IgG affinity gel comprise a simpler and faster alternative to traditional Protein A and Protein G methods for purification of rabbit IgG from serum and other sources.
- The chromatography gel can be used for affinity purification of antibodies to rabbit IgG or to remove these antibodies from an antiserum preparation.
- With appropriate elution buffers, the gel may be re-used.
- Binding Capacity: 2.3 mg antibody/mL of gel
- The chromatography gel is in 0.02M sodium phosphate, 0.14M sodium chloride, pH 7.3, with 0.05% sodium azide and 10% glycerol (v/v).
- The antigen reacts with anti-rabbit IgG and may cross-react to antibodies of other species. Each mL of gel has a minimum binding capacity of 2.0 mg of antibody.
This antigen affinity gel is prepared by reaction of purified IgG to activated Sepharose® 4B gel. The washed gel is packaged as a ready-to-use column. The bed volume is 2 mL.

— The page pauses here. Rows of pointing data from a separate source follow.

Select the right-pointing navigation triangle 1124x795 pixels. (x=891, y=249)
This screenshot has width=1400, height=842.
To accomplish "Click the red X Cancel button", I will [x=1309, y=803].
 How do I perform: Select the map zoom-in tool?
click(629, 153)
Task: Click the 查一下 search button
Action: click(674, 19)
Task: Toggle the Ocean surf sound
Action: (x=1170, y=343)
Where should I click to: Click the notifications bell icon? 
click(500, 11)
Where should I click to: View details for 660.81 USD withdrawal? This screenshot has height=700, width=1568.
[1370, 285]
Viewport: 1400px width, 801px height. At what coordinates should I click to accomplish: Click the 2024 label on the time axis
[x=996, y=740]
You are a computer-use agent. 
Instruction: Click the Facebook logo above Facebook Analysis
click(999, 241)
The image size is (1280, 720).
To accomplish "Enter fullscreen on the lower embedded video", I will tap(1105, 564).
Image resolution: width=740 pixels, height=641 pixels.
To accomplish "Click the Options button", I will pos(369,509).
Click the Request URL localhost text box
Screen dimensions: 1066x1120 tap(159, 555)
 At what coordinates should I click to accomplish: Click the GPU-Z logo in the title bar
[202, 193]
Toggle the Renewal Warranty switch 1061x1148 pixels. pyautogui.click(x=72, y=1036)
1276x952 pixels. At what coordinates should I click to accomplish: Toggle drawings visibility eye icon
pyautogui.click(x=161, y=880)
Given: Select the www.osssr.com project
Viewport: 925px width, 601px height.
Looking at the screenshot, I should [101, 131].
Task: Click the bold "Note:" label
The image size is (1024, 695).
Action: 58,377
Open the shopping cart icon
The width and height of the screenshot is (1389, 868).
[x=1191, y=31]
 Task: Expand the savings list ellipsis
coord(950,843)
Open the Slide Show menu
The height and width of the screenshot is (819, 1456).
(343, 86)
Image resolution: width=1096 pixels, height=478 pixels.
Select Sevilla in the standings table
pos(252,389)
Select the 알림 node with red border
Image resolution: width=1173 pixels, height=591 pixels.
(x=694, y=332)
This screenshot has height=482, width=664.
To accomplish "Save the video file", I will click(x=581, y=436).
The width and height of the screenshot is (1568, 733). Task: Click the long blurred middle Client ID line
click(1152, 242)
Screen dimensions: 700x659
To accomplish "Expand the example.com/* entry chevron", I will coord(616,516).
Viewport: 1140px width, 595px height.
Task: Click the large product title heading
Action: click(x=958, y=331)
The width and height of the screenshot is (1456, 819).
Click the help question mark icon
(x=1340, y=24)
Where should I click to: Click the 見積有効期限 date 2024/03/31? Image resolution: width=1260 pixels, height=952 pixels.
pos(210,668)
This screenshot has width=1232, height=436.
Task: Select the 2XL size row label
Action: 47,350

IgG affinity gel contains a proprietary ligand that retains most protein found in serum, ascites and culture supernatants, while allowing IgG to pass through the support and be collected in the flow-through fraction. Because this gel is not a bind-and-release support, it is extremely fast and gentle to antibodies, resulting in antibody preparations of high purity and high activity. IgG affinity gel works with antibodies from a variety of species and subclasses, many of which do not purify efficiently with Protein A or Protein G. The resulting recovery and purity of the IgG isolated by this method rivals that obtained from the same samples using bind-and-release supports such as Protein A or Protein G. Furthermore, antibodies purified with this gel are recovered ready for use in immunoassays or subsequent conjugation or modification steps; there is no need to neutralize or desalt the recovered antibody to remove harsh elution buffers.